Under the deal, Viggle will pay $25 million in cash and 48.3 million stock shares to buy GetGlue. With the number of mobile applications vying for consumers’ attention while watching TV growing daily, the news points to the need for standardization in the industry.
“By consolidating our operations we have the largest social TV audience,” said Greg Consiglio, president/chief operating office atViggle, New York.“This allows us to create even more vibrant communities around TV programming and provide network, brand and reward partners greater reach to get their messages in front of a highly coveted audience of TV enthusiasts,” he said.
“We look at social TV as being more than just the social conversation around shows. To us it’s about discovery and tuning in around shows, community and loyalty and real-time engagement around TV programming.”
Details of the deal
Viggle will bring on board all of GetGlue’s 34 employees. The two companies claim to have a combined user base of 4.5 million users.
However, the challenge in making for a successful merger requires looking at how many users have already downloaded and frequently use both apps.
According to an interview published in AllThingsD with Robert Sillerman, CEO of Viggle, the number of active users – meaning consumers that interact with the apps on a monthly basis – is 1.5 million, substantially less than the total user base.
The numbers point to the ongoing challenges for marketers in tying together TV and mobile marketing. Although there is a huge opportunity for marketers to connect the dots between mediums, the large number of second-screen options for consumers is overwhelming.
By combining both companies into one, the deal could potentially make it easier for marketers to target mobile users via TV.
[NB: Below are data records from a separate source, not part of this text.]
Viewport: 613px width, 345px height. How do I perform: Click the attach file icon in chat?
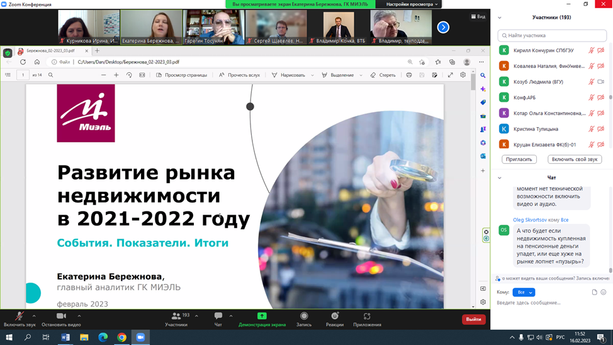[x=594, y=292]
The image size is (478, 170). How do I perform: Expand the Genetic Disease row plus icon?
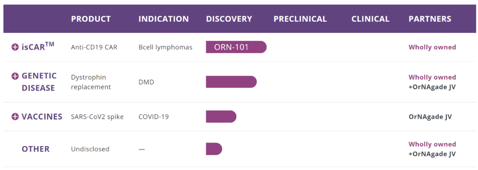point(15,76)
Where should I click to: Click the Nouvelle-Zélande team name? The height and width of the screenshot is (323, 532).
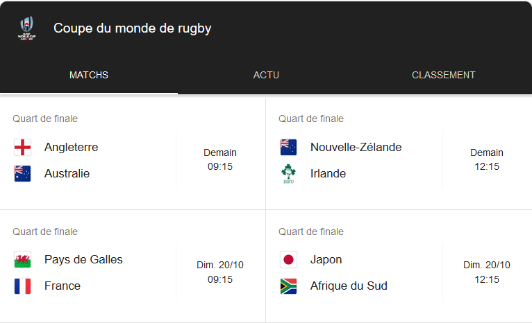coord(356,147)
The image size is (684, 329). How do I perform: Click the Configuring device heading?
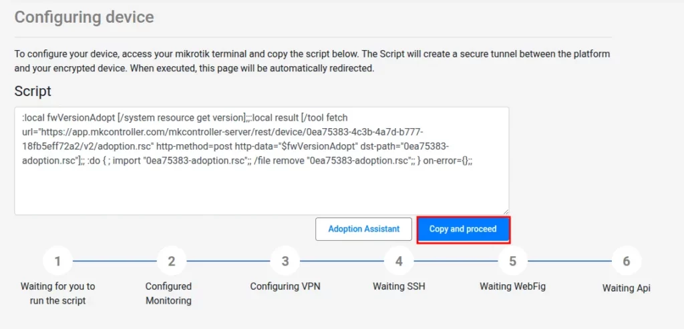click(84, 17)
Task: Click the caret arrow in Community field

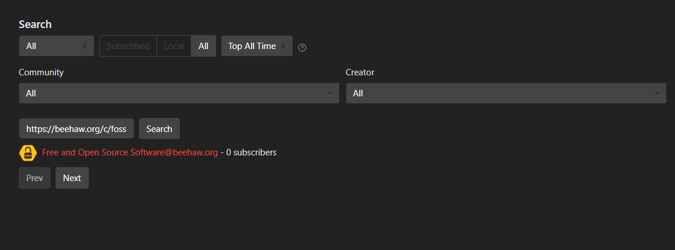Action: point(330,93)
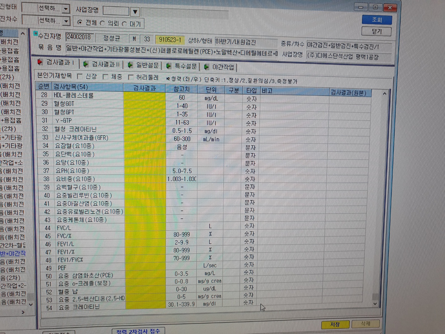Click the yellow 저장 button
The width and height of the screenshot is (445, 334).
coord(335,325)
Both apps have also carved out different purposes, which could help close the gap between TV and mobile, according to Eric Mugnier, U.S. senior vice president at M&C Saatchi Mobile, New York.
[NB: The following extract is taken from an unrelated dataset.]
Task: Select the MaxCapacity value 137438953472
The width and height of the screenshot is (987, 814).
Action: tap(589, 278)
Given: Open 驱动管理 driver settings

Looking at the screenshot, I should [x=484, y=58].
“Combining Viggle’s reward offering with GetGlue’s social footprint will give the new company a great advantage over their competitors in the SoLoMo trend,” Mr. Mugnier said.
“Second-screen marketing is going mainstream with consumers using more and more multiple channels to share, interact and comment on content and entertainment they consume,” he said.
“This trend started many years ago with SMS, which has enabled viewers to vote or interact with TV programs. Now with the reach provided by smartphones and the social platforms it’s taking an all-new dimension.”
Fragmentation is an ongoing challenge for marketers in the mobile industry compared to other marketing mediums such as TV.
Additionally, in many cases a mobile device acts as a second or third screen while users watch TV, meaning that it is difficult to grab a user’s undivided attention.
New second-screen apps are constantly entering the market, each with a different value proposition for users.
Check-in apps such as Viggle and GetGlue have steadily been losing steam in the past year with campaigns that do not offer users an upfront value for interacting with their mobile devices.
Therefore, the company that is able to accumulate a critical mass of users first will pave the way for second-screen marketing.
“The trend has always been to create scale for marketers and to provide value for consumers,” said Jeff Hinz, managing partner and United States digital director at MediaCom, New York.
“This gives marketers an opportunity across all broadcast channels to engage consumers in a meaningful way,” he said. “It moves second-screen marketing into the sphere of game play, meaning, checking-in is the game and rewards are the way to level-up.”
TV is a tried-and-trusted medium for marketers. However, with consumers often multitasking while watching TV, it is not the marketing platform that it used to be. The Viggle-GetGlue deal points to the longevity that social and second-screen TV will likely have.
“Second-screen marketing is still in its nascent stages and has a long way to go, but there’s a lot of promise and growth ahead,” said Kevin French, exectuive director and general manager of G2 Philadelphia, Philadelphia.
“Eventually, second-screen marketing will be become more efficient and more intelligent thanks to technologies such as audio fingerprinting, GPS and social networks deeply integrated into the mobile operating system,” he said.
“The sad truth is that as long as there are two screens involved, neither will have the undivided attention of the end-user. The future is likely a convergence of both platforms that will allow consumers to interact directly with what they see on TV versus simply talking about it on another screen.”